═══ Passage shown ═══

Whatever it is, I find I simply cannot keep my temper when the little sh*t claims it can’t read the word ‘cat’ by the end of a book about cats, heavily illustrated with cats, where we have painfully sounded out and read the word ‘cat’ at least 10 f***ing times per f***ing page.


If you are reading this and you are a teacher, I take my hat off to you. It is not my forte, and I am far more like my Father than I had realised.

Could be the beard.


  1. It’s quiet

I sort of knew this one was coming, which is why I overfilled my first few weeks with activities to stave off my new reality.

And then one day it was just me and the Small Small Person, and I didn’t know what to say to her.

Because for so long I’ve had the Big Small Person filling every available conversational space (and most unavailable ones) with speech, squeaking, squawking, or screaming. Sometimes ALL AT THE SAME TIME. (She may not be able to read, but by God, the kid can communicate).

In many ways I’ve enjoyed the one-on-one time with the Small2, who has been basically dragged round after her sister for her entire life, but she’s still not much of a conversationalist. I’ve had to relearn the art of the parental monologue, which never came particularly easily to me in the first place. (For the uninitiated, this is where you basically talk to yourself all day to encourage your offspring’s oral development, receiving nothing, indecipherable nonsense, random tantrums or the occasional repetition from your partner in ‘dialogue’).

Since the Big Small learned to talk I had clearly forgotten this horror, and have often wished for blessed silence, and even for the opportunity to actually monologue again (or frankly to say anything that might be heard and heeded). Be careful what you wish for. Because now I realise I miss the noise terribly.

═══ Dataset content ═══

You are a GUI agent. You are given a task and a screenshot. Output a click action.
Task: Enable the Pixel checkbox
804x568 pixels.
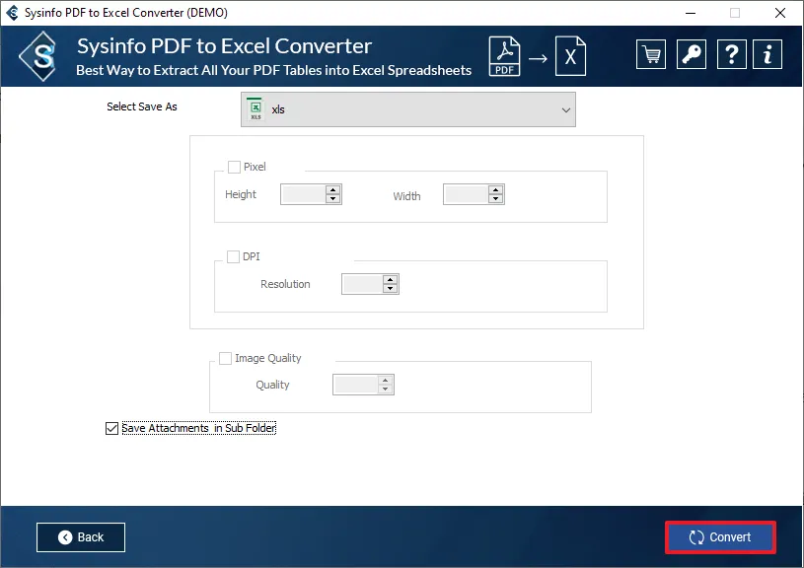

═══

* **Problems to solve**
- 1) In the parenting passage, what does the writer say they have had to relearn while spending one-on-one time with the younger child?
- 2) From the parenting passage, set down word for word the part that begins at the words "If you are reading" and stops after "my new reality.".

* **Solutions in order**
- 1) The art of the parental monologue.

- 2)
If you are reading this and you are a teacher, I take my hat off to you. It is not my forte, and I am far more like my Father than I had realised.

Could be the beard.


  1. It’s quiet

I sort of knew this one was coming, which is why I overfilled my first few weeks with activities to stave off my new reality.